Power Exchange of India
• The volumes sold on Power Exchange have been
increasing. The change in UI regulations with increased
penalties for overdrawing has also contributed to
boosting the volumes on Power Exchange but the UI
mechanism continues to be exploited as a real time
market.
• Monthly growth in trading through the exchanges is 6%.

• By now there are more than 600 participants on the
Power Exchange with the number of Open Access
customers witnessing significant increase. However,
only a small number of participants account for bulk of
the trading.
• The exchange expects open access customers to grow
a lot more as more and more states grant open access.
The current open access customers are all from Tamil
Nadu, Punjab and Haryana.
• REC trading is slated to start from March 2011 and will
be held once per month.
Suzlon Energy
• Its order book is increasing in India while overseas has
been weak. The US market has declined by 50% while
Europe has stagnated.
• It has made 1 GW of additions in India in 9MF11 and
expects competition to have made an equal number,
thus maintaining its 50% market share. It expects to
add 700 MW in F4Q11.
• Its order book as of date is 2,578 MW, of which 1,624
MW is from India and 954 MW international. RePower
orderbook is 2,458 MW. Recent wins include 150 MW
from Vedanta Group and 1 GW from Caparo Group.
• It expects to gain from REC trading.
JSW Energy
• Expects to reach 3,140 MW by Dec ember2011, of
which 56% will be merchant and the balance on PPA.

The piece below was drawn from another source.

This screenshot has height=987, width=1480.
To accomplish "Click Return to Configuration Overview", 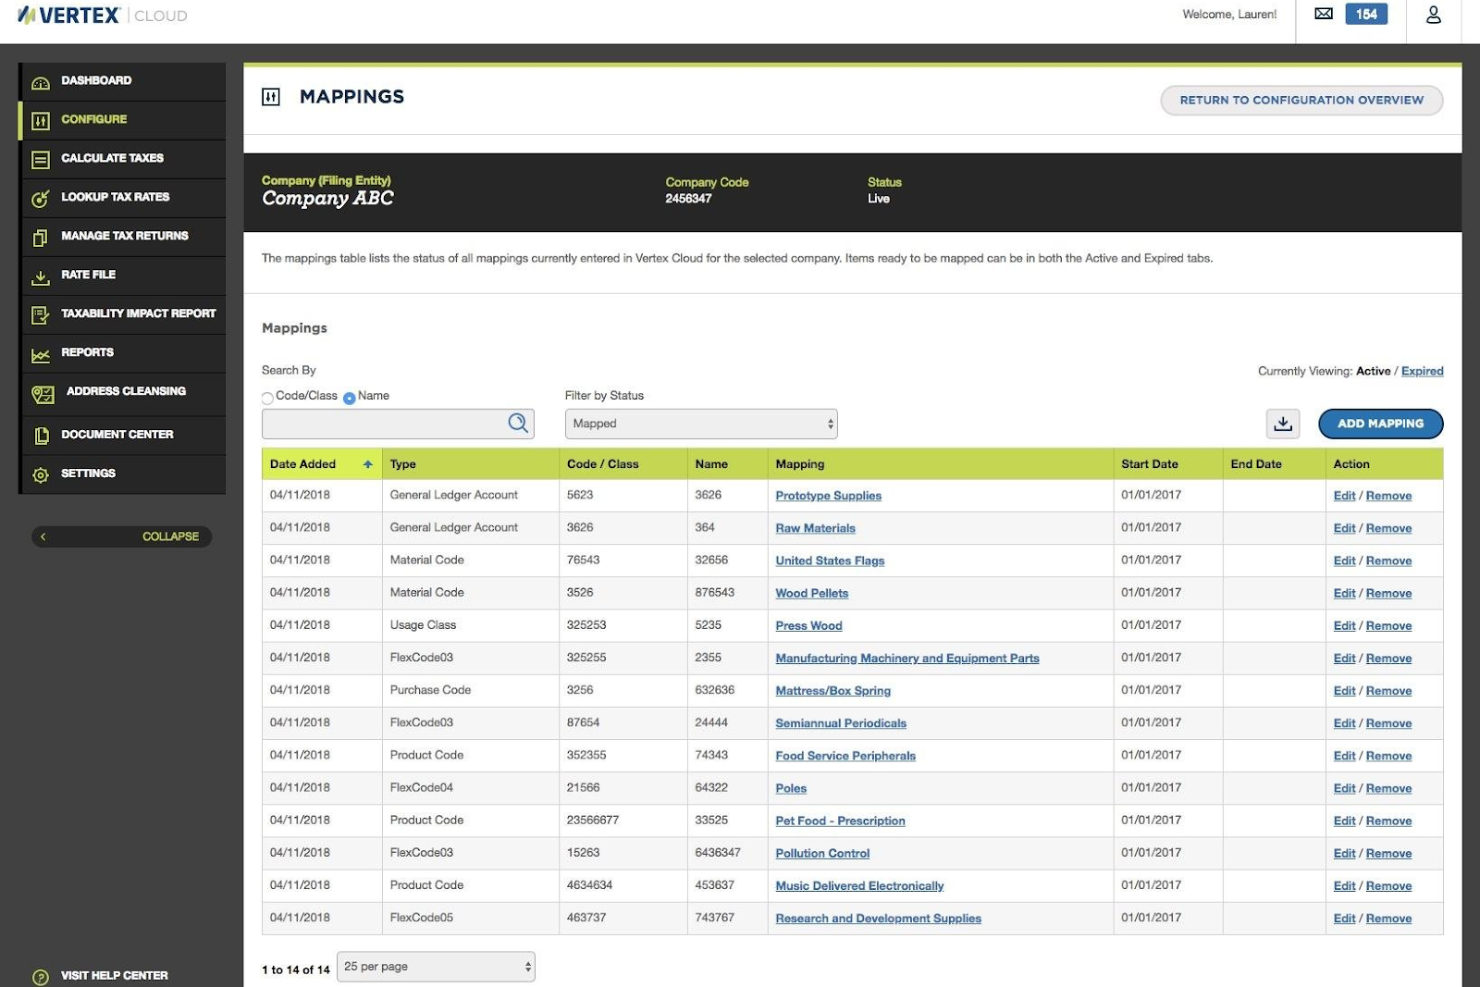I will [1301, 100].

34% of this capacity will be based on domestic fuel
while the balance from imported coal. In F2012, 6 mt
will be imported of which 1 mt will be from SACMH, 2 mt
from Indonesia (Sungai Belati) and 3 mt from the spot
market.
• Currently it owns about 55% in SACMH (South African
coal mines) and will increase its holding through an
open offer. It expects FOB price of US$75-80 per ton
for GCV of 6000 kcal/kg.
• The CIC Energy acquisition is dependent on certain
conditions such as Government of Botswana approval
on mining license, water and tax approvals, termination
of some existing agreement and setting up a power
plant in Botswana.
• There are 2.6 bn tons of measures coal reserves in the
CIC coal block with GCV of 5500-5900 kcal/kg and low
sulphur content. 900 mn to 1 bn tons of these reserves
are extractable.
• The Botswana coal would need rail infrastructure to be
put in place for evacuation of coal. The rail line would
have to pass through Namibia and the coal would have
to be exported from the Western cost of Africa.
• The company is looking for smaller coal block
acquisitions to meet short and medium term
requirements.
• For F2011 merchant rates are expected to be
Rs4.8-5/unit. For F2012 the estimate is
Rs4.25-4.5/unit.
• Vision is to reach 12 GW of capacity by 2016.